§ SUPPLIED INFORMATION:
•••
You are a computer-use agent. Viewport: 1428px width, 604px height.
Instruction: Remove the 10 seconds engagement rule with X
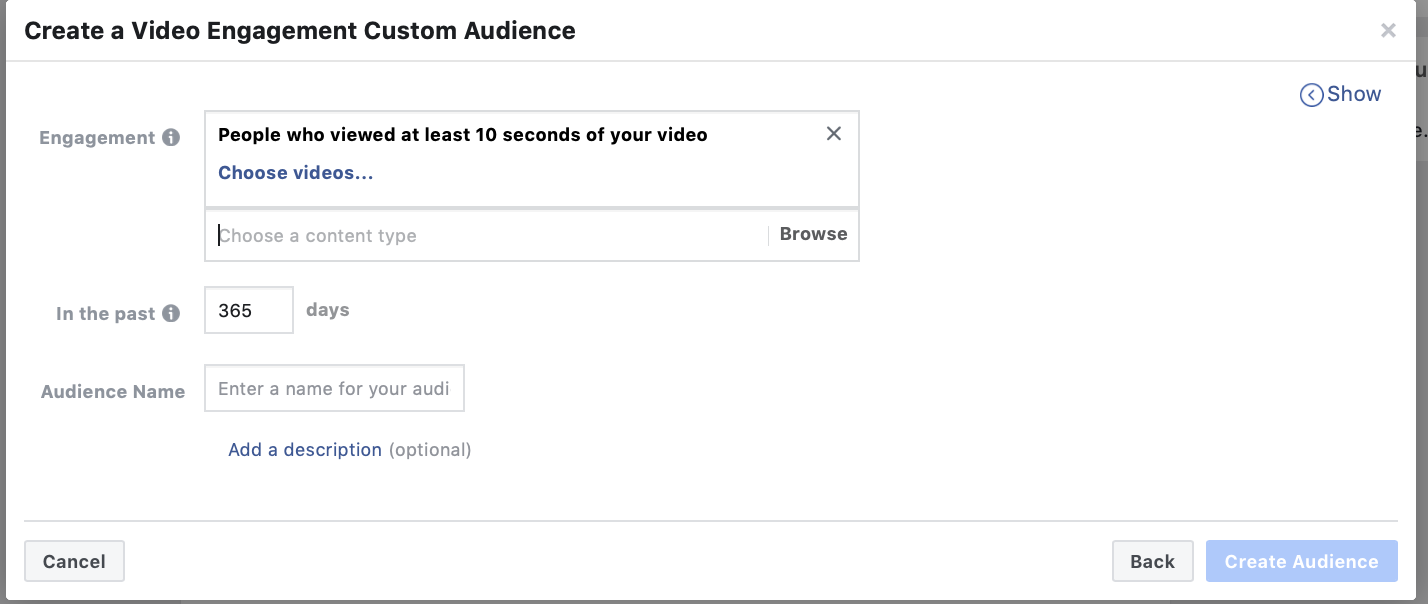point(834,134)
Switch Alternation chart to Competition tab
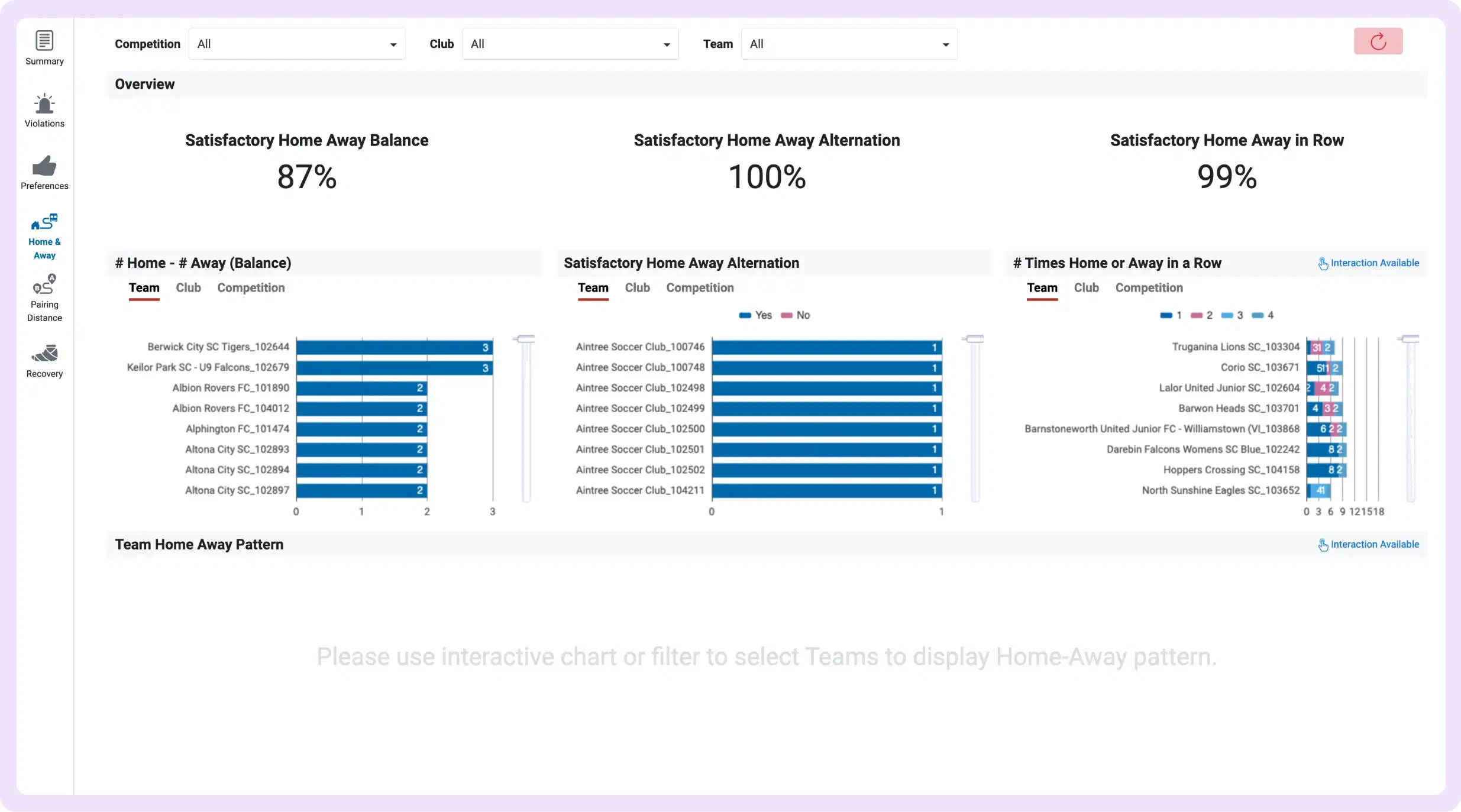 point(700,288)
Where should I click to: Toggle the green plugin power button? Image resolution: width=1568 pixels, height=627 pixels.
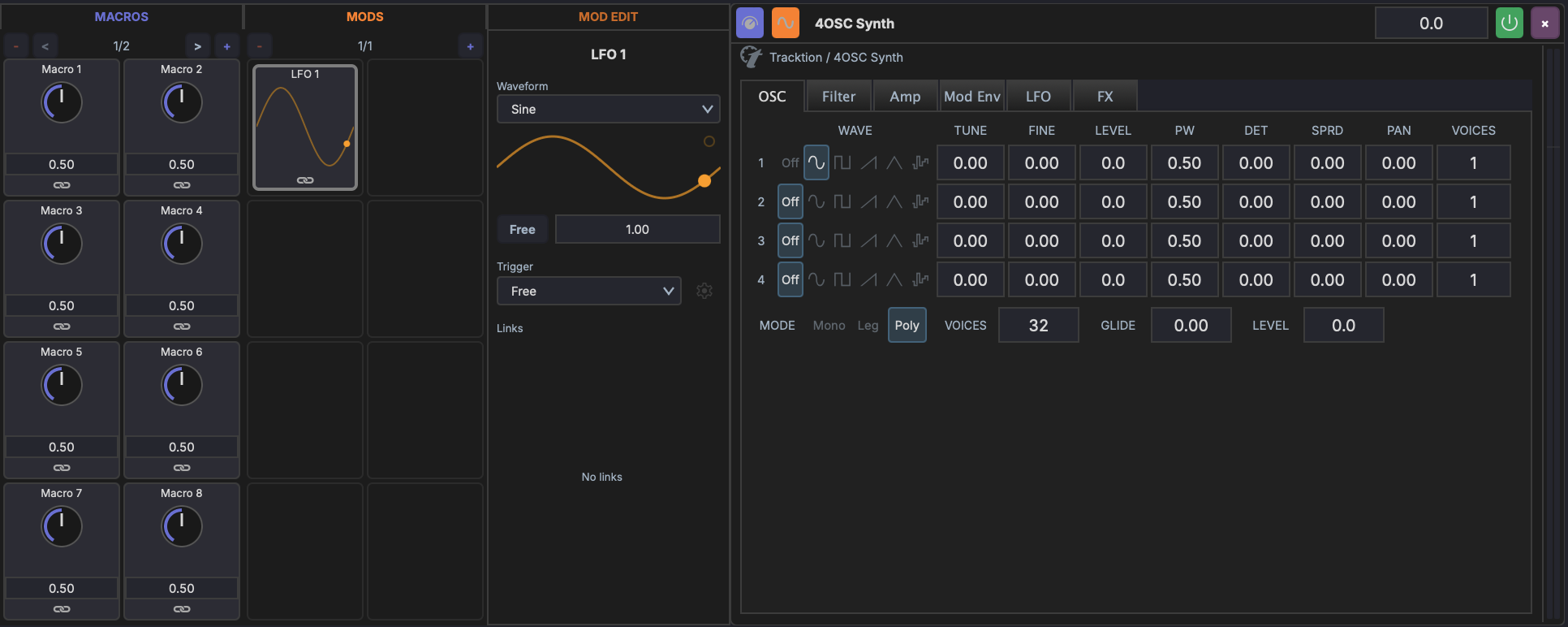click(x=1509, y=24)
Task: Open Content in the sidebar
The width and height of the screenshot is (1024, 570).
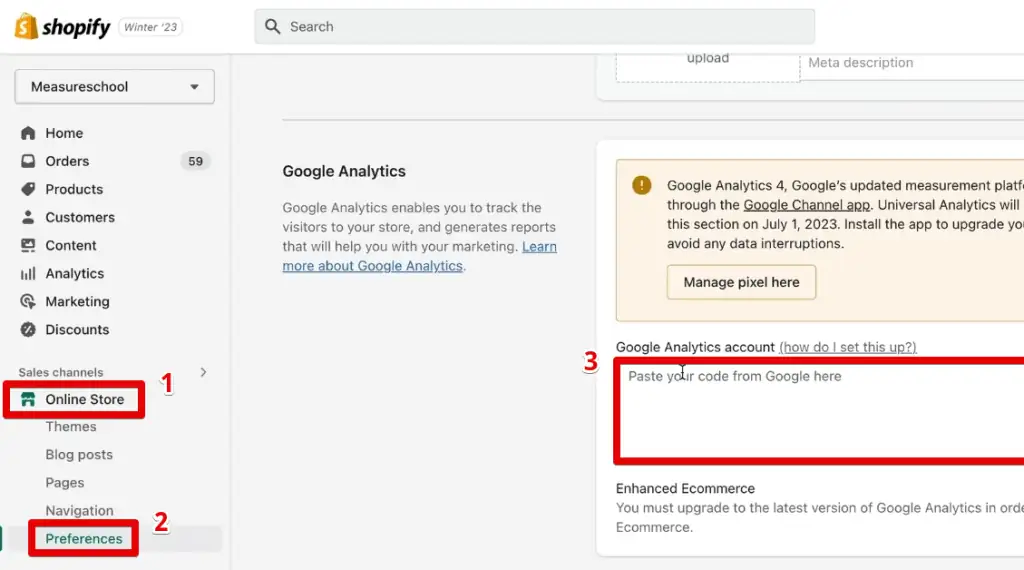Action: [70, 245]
•••
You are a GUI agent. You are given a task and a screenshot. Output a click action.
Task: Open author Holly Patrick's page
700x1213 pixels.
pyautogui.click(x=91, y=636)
•••
§ YOUR GOAL:
Copy out the lines word for word, from the line with "Where should I" up to and including the line with "Action: [70, 245]". Leave the pictures out.

§ OUTPUT OF THE EXERCISE:
Where should I click to: Toggle the green plugin power button? Image resolution: width=1568 pixels, height=627 pixels.
click(x=1509, y=24)
Task: Open Content in the sidebar
The width and height of the screenshot is (1024, 570).
Action: [70, 245]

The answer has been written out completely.